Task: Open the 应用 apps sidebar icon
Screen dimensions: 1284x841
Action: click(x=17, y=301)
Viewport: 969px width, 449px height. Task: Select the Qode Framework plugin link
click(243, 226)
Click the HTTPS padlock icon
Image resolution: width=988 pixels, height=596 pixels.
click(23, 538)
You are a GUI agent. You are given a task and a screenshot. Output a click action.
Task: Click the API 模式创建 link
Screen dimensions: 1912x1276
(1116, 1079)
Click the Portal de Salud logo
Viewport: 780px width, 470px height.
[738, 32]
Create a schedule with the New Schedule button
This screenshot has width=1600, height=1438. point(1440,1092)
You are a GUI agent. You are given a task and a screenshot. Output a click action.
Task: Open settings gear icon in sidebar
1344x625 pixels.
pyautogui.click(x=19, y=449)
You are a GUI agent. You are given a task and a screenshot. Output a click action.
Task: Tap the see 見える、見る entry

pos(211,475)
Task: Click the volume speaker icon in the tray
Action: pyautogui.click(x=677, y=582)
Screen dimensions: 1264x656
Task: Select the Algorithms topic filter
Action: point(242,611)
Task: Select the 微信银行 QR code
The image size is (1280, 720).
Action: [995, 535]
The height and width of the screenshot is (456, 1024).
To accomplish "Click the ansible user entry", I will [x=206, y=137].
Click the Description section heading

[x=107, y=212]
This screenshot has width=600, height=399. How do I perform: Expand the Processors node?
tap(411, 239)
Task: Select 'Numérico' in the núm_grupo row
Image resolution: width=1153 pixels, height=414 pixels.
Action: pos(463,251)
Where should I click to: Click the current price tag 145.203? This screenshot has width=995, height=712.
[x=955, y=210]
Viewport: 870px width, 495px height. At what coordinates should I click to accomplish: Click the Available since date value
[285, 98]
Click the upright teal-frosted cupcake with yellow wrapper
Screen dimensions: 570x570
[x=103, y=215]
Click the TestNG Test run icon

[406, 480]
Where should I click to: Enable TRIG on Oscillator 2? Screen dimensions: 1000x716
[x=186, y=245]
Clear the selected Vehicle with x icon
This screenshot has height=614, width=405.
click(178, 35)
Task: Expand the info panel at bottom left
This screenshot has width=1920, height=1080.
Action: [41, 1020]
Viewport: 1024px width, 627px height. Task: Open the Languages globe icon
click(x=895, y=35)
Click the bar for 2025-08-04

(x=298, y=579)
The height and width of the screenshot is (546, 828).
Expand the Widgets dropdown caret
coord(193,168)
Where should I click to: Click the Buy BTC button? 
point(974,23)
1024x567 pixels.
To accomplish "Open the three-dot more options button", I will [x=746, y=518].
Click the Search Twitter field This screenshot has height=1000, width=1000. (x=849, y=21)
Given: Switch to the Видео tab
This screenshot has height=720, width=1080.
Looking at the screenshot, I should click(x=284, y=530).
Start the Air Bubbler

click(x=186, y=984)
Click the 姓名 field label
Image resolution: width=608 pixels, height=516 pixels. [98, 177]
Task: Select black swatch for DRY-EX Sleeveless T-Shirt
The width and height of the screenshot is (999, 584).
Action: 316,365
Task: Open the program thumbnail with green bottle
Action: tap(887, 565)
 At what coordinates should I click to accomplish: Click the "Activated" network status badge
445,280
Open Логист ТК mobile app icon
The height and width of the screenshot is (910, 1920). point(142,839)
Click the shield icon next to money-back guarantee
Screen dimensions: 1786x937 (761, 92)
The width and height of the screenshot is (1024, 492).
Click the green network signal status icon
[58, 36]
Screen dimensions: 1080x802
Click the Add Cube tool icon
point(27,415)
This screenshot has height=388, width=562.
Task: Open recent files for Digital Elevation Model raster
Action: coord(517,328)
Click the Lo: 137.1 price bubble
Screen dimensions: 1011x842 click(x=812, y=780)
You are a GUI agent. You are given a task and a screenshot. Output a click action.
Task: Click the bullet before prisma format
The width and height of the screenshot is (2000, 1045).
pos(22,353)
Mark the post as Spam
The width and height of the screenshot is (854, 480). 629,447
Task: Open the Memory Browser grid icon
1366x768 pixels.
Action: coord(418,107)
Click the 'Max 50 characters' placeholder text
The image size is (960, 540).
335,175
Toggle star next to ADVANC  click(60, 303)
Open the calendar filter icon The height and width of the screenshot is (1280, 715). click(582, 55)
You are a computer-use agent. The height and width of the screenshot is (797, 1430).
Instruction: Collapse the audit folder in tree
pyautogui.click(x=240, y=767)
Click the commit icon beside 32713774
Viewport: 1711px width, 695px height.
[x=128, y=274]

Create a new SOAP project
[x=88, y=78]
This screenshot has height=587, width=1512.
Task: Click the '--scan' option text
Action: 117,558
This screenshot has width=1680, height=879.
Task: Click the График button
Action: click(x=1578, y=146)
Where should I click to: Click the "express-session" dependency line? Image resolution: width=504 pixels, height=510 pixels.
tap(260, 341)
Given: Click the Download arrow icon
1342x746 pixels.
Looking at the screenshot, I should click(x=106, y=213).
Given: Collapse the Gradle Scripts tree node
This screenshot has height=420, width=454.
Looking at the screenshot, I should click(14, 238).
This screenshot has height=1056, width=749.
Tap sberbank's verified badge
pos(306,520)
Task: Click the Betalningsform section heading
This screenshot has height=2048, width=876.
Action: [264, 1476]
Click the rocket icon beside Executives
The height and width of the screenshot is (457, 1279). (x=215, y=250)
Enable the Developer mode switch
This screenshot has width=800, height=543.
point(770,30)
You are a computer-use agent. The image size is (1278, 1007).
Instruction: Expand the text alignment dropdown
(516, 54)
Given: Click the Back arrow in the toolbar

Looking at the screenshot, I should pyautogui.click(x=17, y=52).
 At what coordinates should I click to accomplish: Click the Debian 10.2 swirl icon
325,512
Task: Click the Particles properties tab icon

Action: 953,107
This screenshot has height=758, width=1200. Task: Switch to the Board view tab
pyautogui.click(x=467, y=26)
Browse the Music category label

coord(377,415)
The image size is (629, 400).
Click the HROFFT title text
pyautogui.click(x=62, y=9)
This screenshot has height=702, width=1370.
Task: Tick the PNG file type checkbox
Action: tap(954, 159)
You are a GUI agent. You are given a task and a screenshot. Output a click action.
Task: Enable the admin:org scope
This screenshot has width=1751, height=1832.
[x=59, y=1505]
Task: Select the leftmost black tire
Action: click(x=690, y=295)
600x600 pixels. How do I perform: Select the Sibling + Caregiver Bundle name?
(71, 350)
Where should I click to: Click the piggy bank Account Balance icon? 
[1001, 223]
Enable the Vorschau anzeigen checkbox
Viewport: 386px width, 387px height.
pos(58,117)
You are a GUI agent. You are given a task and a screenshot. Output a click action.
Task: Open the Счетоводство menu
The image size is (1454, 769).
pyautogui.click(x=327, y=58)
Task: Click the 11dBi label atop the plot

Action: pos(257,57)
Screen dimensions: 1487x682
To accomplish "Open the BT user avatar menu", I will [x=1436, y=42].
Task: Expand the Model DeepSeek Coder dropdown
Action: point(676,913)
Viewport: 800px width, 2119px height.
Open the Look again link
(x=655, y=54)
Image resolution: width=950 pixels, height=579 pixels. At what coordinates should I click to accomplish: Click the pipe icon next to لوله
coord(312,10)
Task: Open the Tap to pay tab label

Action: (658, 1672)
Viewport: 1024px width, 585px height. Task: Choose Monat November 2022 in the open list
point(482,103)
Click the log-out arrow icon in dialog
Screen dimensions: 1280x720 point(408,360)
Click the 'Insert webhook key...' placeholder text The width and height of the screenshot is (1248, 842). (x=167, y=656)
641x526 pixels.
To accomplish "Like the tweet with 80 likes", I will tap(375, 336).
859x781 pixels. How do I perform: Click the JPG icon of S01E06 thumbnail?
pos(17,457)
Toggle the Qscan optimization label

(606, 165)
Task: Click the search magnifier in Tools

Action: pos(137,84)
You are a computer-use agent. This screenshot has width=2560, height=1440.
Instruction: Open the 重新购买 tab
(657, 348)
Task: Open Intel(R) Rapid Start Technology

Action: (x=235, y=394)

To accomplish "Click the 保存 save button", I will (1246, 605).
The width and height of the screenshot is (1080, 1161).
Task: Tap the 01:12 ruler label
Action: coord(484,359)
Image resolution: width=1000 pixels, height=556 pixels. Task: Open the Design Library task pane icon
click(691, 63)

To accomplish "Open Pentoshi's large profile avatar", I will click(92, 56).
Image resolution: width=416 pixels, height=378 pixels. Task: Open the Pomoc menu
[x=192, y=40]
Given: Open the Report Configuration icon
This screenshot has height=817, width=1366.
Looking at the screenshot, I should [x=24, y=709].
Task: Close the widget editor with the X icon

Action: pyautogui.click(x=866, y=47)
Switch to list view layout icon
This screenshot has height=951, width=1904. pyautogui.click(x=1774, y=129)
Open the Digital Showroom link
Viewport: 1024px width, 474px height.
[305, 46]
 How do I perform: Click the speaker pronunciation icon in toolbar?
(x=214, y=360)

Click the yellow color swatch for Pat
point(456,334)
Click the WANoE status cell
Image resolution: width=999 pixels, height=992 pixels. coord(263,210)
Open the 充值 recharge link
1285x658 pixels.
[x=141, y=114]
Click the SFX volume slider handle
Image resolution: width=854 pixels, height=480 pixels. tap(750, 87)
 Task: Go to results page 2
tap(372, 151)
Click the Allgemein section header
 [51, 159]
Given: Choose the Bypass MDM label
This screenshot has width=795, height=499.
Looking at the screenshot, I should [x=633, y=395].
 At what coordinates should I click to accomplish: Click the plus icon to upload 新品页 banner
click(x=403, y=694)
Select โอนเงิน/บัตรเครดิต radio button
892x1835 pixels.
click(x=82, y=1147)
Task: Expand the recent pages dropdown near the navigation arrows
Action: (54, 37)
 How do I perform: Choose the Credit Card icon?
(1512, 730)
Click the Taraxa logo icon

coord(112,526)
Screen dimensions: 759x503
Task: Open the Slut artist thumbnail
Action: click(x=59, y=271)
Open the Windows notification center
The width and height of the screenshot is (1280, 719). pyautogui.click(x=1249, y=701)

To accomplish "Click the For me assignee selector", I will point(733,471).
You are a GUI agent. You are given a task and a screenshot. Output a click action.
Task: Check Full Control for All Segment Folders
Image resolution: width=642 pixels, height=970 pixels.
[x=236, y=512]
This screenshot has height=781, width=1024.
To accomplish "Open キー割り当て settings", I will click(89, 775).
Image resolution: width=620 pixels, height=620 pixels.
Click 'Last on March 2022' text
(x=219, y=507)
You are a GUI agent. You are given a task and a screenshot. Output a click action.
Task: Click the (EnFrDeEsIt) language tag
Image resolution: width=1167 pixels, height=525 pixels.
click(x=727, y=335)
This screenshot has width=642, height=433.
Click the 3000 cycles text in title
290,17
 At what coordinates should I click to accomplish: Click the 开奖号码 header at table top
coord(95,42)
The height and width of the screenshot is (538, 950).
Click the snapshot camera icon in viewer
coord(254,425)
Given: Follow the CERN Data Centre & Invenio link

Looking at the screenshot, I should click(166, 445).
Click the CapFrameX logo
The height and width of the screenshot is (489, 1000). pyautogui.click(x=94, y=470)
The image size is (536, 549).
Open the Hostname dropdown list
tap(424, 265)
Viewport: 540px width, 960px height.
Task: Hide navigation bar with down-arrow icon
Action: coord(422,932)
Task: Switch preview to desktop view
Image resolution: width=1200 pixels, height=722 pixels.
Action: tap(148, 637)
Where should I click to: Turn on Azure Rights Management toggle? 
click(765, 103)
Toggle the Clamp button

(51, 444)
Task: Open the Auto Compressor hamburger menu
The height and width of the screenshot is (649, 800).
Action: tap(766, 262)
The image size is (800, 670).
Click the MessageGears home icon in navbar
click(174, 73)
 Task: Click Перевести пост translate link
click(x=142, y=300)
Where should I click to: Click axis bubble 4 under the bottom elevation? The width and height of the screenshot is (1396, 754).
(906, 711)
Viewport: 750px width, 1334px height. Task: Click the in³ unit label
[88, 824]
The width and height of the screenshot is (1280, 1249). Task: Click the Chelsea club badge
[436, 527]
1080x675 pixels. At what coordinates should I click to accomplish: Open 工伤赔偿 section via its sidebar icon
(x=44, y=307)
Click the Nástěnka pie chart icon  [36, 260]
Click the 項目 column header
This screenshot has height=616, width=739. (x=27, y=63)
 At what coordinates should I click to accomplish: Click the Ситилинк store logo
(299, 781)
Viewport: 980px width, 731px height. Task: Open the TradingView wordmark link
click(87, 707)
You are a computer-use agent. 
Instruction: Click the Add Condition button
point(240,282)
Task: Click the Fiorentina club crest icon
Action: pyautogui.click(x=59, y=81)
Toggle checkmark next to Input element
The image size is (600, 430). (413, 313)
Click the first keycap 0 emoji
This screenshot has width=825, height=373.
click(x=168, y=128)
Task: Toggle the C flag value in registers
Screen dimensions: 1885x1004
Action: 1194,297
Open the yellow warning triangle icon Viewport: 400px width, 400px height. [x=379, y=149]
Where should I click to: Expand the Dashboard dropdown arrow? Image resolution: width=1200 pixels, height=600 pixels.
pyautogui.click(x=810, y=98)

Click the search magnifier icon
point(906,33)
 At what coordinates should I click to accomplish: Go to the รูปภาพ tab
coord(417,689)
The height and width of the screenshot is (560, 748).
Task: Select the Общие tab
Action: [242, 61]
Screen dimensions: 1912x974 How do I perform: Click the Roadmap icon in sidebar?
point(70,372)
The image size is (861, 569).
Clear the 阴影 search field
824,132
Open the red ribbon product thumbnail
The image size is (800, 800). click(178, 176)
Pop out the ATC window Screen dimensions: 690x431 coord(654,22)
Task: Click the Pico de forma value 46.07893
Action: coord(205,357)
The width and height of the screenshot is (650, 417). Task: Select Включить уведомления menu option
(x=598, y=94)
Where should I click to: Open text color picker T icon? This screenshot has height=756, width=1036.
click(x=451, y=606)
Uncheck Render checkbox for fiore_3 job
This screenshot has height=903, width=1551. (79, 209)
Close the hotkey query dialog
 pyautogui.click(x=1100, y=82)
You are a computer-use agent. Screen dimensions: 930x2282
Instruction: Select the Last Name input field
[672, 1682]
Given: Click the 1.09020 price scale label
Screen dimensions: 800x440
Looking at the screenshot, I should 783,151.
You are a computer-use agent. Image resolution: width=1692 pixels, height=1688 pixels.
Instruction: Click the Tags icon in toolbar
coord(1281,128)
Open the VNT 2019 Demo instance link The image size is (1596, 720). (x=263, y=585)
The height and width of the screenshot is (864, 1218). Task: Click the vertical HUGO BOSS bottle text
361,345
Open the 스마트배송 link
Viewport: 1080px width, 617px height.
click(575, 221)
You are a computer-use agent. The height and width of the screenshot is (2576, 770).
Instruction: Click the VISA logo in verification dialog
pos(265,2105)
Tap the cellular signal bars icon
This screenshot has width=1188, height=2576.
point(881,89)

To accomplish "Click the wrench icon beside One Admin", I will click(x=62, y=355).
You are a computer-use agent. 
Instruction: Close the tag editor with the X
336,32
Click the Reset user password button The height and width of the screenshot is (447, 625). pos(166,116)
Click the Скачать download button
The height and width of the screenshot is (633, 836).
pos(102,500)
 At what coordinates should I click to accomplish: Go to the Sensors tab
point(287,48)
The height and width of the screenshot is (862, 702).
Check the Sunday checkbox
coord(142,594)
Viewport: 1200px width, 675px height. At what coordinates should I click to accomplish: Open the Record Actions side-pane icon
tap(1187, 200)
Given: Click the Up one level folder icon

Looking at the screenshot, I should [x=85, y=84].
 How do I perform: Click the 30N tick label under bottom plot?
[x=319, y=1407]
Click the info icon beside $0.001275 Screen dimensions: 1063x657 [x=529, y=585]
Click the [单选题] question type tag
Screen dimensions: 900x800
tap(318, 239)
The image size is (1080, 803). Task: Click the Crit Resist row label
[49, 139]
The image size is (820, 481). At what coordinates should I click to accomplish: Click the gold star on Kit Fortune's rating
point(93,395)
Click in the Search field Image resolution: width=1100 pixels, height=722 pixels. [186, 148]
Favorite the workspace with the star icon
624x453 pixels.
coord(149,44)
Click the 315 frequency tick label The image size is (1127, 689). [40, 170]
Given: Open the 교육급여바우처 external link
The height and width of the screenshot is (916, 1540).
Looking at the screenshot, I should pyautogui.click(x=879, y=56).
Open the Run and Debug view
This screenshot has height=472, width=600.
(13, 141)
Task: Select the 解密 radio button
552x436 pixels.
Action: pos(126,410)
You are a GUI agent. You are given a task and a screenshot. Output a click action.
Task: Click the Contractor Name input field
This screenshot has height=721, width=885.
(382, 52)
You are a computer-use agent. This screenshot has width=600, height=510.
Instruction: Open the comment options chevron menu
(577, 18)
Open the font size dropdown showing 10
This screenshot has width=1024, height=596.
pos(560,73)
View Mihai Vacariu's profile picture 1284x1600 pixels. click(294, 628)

+-------+

— What the task requires —
Please give again the lines above between the line holding "Screen dimensions: 1912x1276" and the line holding "The height and width of the screenshot is (456, 1024).", inclusive, exactly as they are and with nothing added.

— Finished exercise —
Screen dimensions: 1912x1276
(1116, 1079)
Click the Portal de Salud logo
Viewport: 780px width, 470px height.
[738, 32]
Create a schedule with the New Schedule button
This screenshot has width=1600, height=1438. point(1440,1092)
You are a GUI agent. You are given a task and a screenshot. Output a click action.
Task: Open settings gear icon in sidebar
1344x625 pixels.
pyautogui.click(x=19, y=449)
You are a GUI agent. You are given a task and a screenshot. Output a click action.
Task: Tap the see 見える、見る entry

pos(211,475)
Task: Click the volume speaker icon in the tray
Action: pyautogui.click(x=677, y=582)
Screen dimensions: 1264x656
Task: Select the Algorithms topic filter
Action: point(242,611)
Task: Select the 微信银行 QR code
The image size is (1280, 720).
Action: [995, 535]
The height and width of the screenshot is (456, 1024).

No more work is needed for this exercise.